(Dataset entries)
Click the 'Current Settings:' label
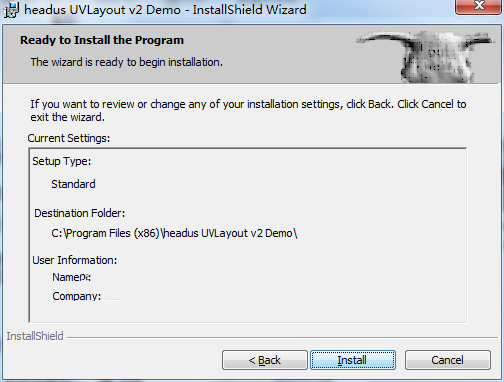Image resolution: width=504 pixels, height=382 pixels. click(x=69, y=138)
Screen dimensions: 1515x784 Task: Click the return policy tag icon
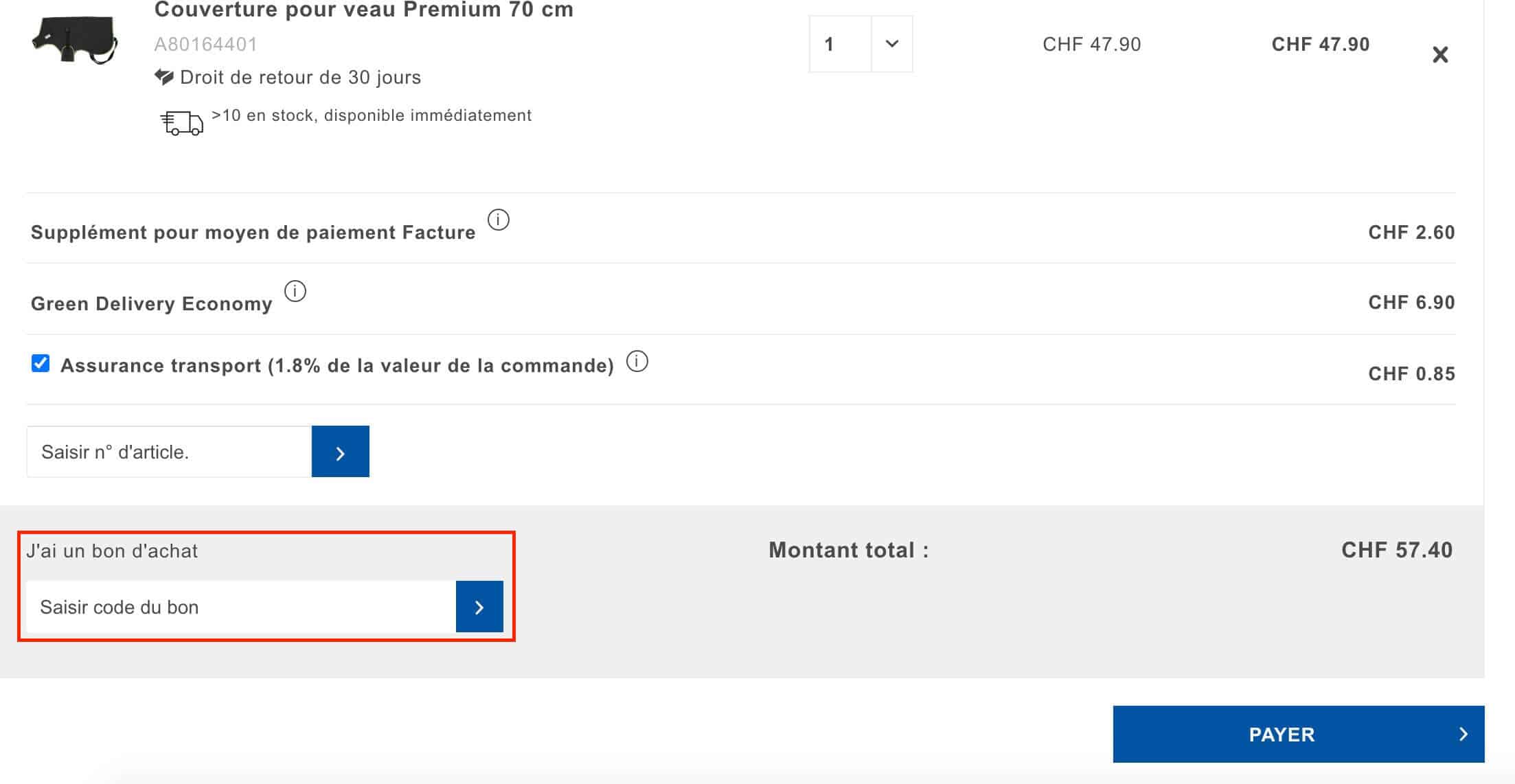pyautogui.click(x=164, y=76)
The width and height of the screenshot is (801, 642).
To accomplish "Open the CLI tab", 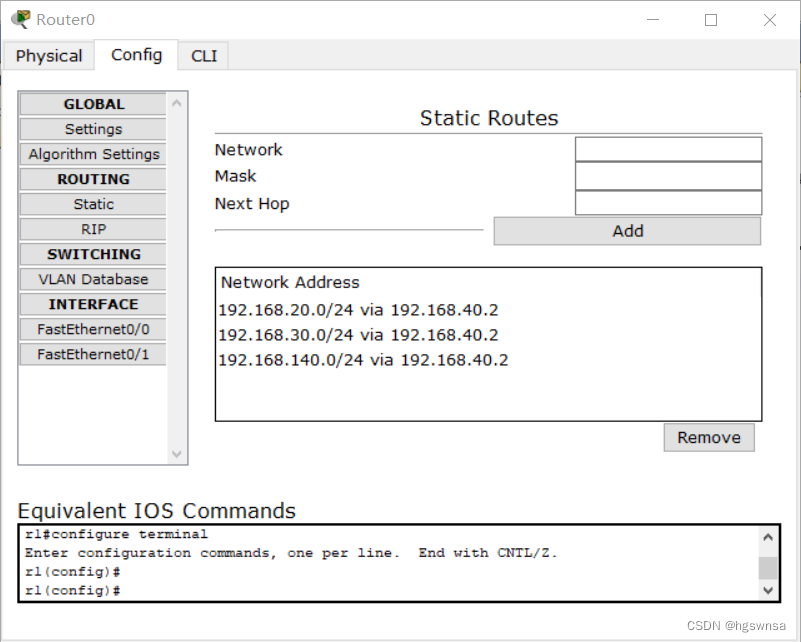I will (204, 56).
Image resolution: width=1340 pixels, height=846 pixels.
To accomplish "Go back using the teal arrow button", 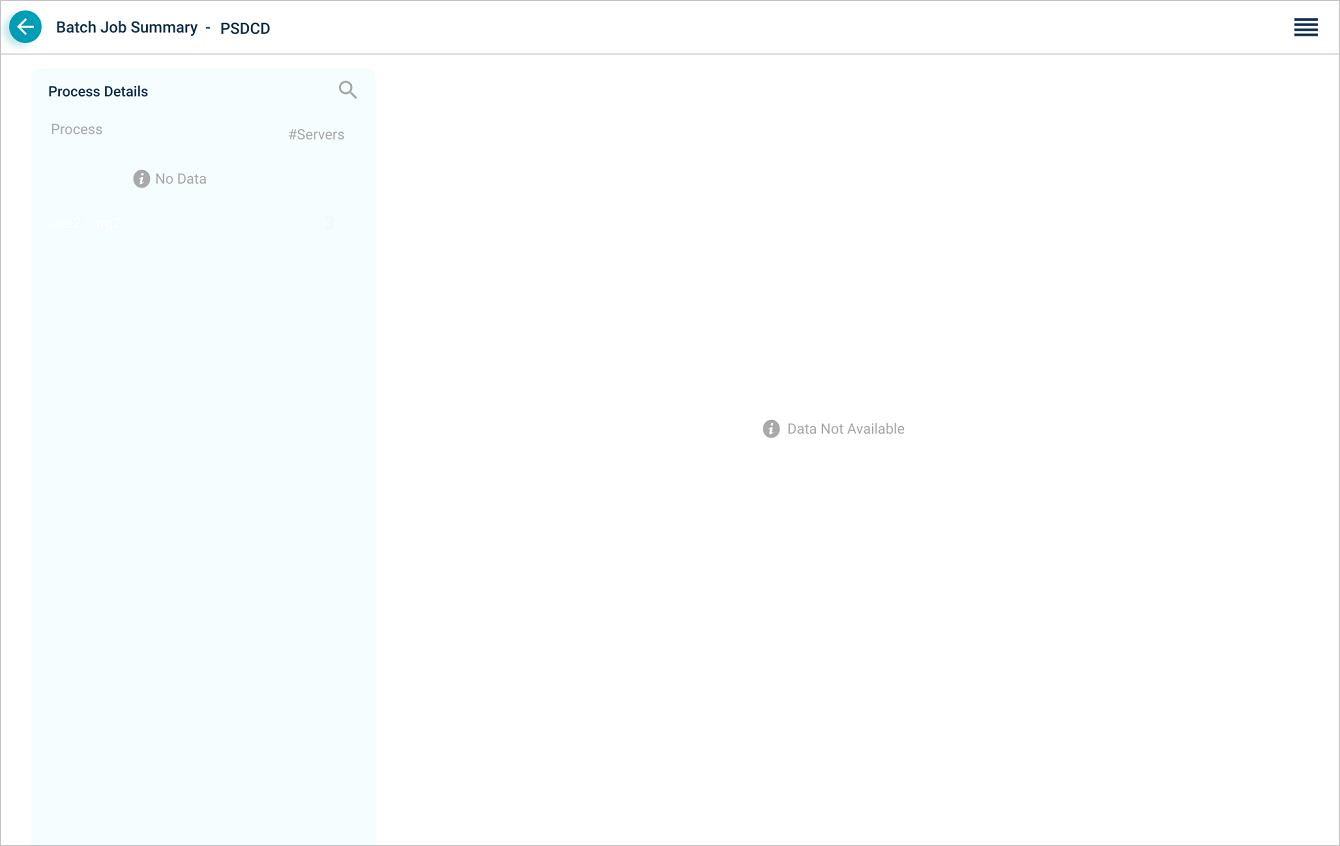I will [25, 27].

Task statement → Return word for word the lines from the beginning of the entries through the line that contains "The width and", both ends included, but no pictures.

Written answer →
Click the 'Current Settings:' label
Image resolution: width=504 pixels, height=382 pixels. click(x=69, y=138)
Screen dimensions: 1515x784 Task: Click the return policy tag icon
pyautogui.click(x=164, y=76)
The width and height of the screenshot is (801, 642).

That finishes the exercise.